● Exercise:
The response must consist of the complete listing below, reproduced without alteration.

Data extracts START

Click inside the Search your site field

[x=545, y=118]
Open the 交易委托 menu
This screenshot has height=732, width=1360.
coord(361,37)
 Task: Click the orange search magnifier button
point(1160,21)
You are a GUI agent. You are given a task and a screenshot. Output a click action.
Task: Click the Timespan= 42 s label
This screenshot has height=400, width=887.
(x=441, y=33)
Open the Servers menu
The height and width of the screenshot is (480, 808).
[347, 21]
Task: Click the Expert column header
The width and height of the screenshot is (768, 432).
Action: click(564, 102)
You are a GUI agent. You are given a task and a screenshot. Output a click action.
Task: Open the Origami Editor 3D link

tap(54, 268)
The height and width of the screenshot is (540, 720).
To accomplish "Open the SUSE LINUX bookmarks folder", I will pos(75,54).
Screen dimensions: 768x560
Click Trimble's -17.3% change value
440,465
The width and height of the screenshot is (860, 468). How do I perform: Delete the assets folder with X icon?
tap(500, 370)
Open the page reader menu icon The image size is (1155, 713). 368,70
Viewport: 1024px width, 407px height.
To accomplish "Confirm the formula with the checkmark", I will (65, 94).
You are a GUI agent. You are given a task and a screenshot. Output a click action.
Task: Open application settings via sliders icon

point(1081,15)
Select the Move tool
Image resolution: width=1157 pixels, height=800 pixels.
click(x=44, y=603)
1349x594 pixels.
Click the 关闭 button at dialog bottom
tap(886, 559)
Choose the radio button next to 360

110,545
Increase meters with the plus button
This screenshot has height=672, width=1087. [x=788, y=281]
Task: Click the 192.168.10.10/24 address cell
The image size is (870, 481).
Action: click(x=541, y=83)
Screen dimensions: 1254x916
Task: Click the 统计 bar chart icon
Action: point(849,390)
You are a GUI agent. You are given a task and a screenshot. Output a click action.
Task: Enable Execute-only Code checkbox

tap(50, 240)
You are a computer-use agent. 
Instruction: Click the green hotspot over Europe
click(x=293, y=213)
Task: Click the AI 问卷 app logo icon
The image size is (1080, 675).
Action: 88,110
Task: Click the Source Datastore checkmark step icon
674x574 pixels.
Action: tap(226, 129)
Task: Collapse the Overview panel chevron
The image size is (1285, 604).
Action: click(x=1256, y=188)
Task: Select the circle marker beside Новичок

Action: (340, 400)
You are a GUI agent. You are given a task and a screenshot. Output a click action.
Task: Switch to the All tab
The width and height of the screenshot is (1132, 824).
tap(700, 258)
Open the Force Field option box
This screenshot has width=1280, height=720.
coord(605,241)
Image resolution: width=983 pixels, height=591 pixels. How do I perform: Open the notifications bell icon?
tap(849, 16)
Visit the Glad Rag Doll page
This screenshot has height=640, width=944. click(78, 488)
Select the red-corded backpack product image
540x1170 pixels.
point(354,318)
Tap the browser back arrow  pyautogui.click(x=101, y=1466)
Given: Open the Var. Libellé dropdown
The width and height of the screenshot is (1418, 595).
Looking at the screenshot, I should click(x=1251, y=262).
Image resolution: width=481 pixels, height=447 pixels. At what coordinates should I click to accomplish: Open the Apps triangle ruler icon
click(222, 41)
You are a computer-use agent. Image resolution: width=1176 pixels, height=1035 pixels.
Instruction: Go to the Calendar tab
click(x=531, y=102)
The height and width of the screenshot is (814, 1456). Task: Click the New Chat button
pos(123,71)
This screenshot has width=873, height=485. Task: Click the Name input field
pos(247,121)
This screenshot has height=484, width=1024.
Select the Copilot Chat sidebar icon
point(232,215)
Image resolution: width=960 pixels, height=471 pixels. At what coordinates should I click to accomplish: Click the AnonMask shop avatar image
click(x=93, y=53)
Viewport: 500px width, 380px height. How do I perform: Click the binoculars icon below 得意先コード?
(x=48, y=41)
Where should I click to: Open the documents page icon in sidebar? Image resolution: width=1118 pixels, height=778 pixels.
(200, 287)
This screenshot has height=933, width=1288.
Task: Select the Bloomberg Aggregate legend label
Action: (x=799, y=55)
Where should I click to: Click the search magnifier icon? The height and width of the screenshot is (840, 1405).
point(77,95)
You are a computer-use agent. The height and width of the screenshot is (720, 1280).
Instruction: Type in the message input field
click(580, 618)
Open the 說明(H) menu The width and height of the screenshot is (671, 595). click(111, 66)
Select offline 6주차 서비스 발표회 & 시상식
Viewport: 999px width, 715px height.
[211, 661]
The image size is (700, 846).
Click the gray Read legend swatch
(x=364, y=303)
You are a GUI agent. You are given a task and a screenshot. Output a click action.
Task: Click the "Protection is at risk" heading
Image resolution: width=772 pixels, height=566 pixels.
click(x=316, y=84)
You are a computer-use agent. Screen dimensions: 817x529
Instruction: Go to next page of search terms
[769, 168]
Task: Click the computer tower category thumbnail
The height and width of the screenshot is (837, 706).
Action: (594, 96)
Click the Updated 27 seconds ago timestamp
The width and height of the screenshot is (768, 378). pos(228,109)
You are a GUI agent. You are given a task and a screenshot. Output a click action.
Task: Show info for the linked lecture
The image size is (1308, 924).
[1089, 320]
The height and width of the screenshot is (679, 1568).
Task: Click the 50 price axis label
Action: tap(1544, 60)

Data extracts END

● The answer:
Click inside the Search your site field

[x=545, y=118]
Open the 交易委托 menu
This screenshot has height=732, width=1360.
coord(361,37)
 Task: Click the orange search magnifier button
point(1160,21)
You are a GUI agent. You are given a task and a screenshot. Output a click action.
Task: Click the Timespan= 42 s label
This screenshot has height=400, width=887.
(x=441, y=33)
Open the Servers menu
The height and width of the screenshot is (480, 808).
[347, 21]
Task: Click the Expert column header
The width and height of the screenshot is (768, 432).
Action: click(564, 102)
You are a GUI agent. You are given a task and a screenshot. Output a click action.
Task: Open the Origami Editor 3D link

tap(54, 268)
The height and width of the screenshot is (540, 720).
To accomplish "Open the SUSE LINUX bookmarks folder", I will pos(75,54).
Screen dimensions: 768x560
Click Trimble's -17.3% change value
440,465
The width and height of the screenshot is (860, 468). How do I perform: Delete the assets folder with X icon?
tap(500, 370)
Open the page reader menu icon The image size is (1155, 713). 368,70
Viewport: 1024px width, 407px height.
To accomplish "Confirm the formula with the checkmark", I will (65, 94).
You are a GUI agent. You are given a task and a screenshot. Output a click action.
Task: Open application settings via sliders icon

point(1081,15)
Select the Move tool
Image resolution: width=1157 pixels, height=800 pixels.
click(x=44, y=603)
1349x594 pixels.
Click the 关闭 button at dialog bottom
tap(886, 559)
Choose the radio button next to 360

110,545
Increase meters with the plus button
This screenshot has height=672, width=1087. [x=788, y=281]
Task: Click the 192.168.10.10/24 address cell
The image size is (870, 481).
Action: click(x=541, y=83)
Screen dimensions: 1254x916
Task: Click the 统计 bar chart icon
Action: point(849,390)
You are a GUI agent. You are given a task and a screenshot. Output a click action.
Task: Enable Execute-only Code checkbox

tap(50, 240)
You are a computer-use agent. 
Instruction: Click the green hotspot over Europe
click(x=293, y=213)
Task: Click the AI 问卷 app logo icon
The image size is (1080, 675).
Action: 88,110
Task: Click the Source Datastore checkmark step icon
674x574 pixels.
Action: tap(226, 129)
Task: Collapse the Overview panel chevron
The image size is (1285, 604).
Action: click(x=1256, y=188)
Task: Select the circle marker beside Новичок

Action: (340, 400)
You are a GUI agent. You are given a task and a screenshot. Output a click action.
Task: Switch to the All tab
The width and height of the screenshot is (1132, 824).
tap(700, 258)
Open the Force Field option box
This screenshot has width=1280, height=720.
coord(605,241)
Image resolution: width=983 pixels, height=591 pixels. How do I perform: Open the notifications bell icon?
tap(849, 16)
Visit the Glad Rag Doll page
This screenshot has height=640, width=944. click(78, 488)
Select the red-corded backpack product image
540x1170 pixels.
point(354,318)
Tap the browser back arrow  pyautogui.click(x=101, y=1466)
Given: Open the Var. Libellé dropdown
The width and height of the screenshot is (1418, 595).
Looking at the screenshot, I should click(x=1251, y=262).
Image resolution: width=481 pixels, height=447 pixels. At what coordinates should I click to accomplish: Open the Apps triangle ruler icon
click(222, 41)
You are a computer-use agent. Image resolution: width=1176 pixels, height=1035 pixels.
Instruction: Go to the Calendar tab
click(x=531, y=102)
The height and width of the screenshot is (814, 1456). Task: Click the New Chat button
pos(123,71)
This screenshot has width=873, height=485. Task: Click the Name input field
pos(247,121)
This screenshot has height=484, width=1024.
Select the Copilot Chat sidebar icon
point(232,215)
Image resolution: width=960 pixels, height=471 pixels. At what coordinates should I click to accomplish: Click the AnonMask shop avatar image
click(x=93, y=53)
Viewport: 500px width, 380px height. How do I perform: Click the binoculars icon below 得意先コード?
(x=48, y=41)
Where should I click to: Open the documents page icon in sidebar? Image resolution: width=1118 pixels, height=778 pixels.
(200, 287)
This screenshot has height=933, width=1288.
Task: Select the Bloomberg Aggregate legend label
Action: (x=799, y=55)
Where should I click to: Click the search magnifier icon? The height and width of the screenshot is (840, 1405).
point(77,95)
You are a computer-use agent. The height and width of the screenshot is (720, 1280).
Instruction: Type in the message input field
click(580, 618)
Open the 說明(H) menu The width and height of the screenshot is (671, 595). click(111, 66)
Select offline 6주차 서비스 발표회 & 시상식
Viewport: 999px width, 715px height.
[211, 661]
The image size is (700, 846).
Click the gray Read legend swatch
(x=364, y=303)
You are a GUI agent. You are given a task and a screenshot. Output a click action.
Task: Click the "Protection is at risk" heading
Image resolution: width=772 pixels, height=566 pixels.
click(x=316, y=84)
You are a computer-use agent. Screen dimensions: 817x529
Instruction: Go to next page of search terms
[769, 168]
Task: Click the computer tower category thumbnail
The height and width of the screenshot is (837, 706).
Action: (594, 96)
Click the Updated 27 seconds ago timestamp
The width and height of the screenshot is (768, 378). pos(228,109)
You are a GUI agent. You are given a task and a screenshot. Output a click action.
Task: Show info for the linked lecture
The image size is (1308, 924).
[1089, 320]
The height and width of the screenshot is (679, 1568).
Task: Click the 50 price axis label
Action: tap(1544, 60)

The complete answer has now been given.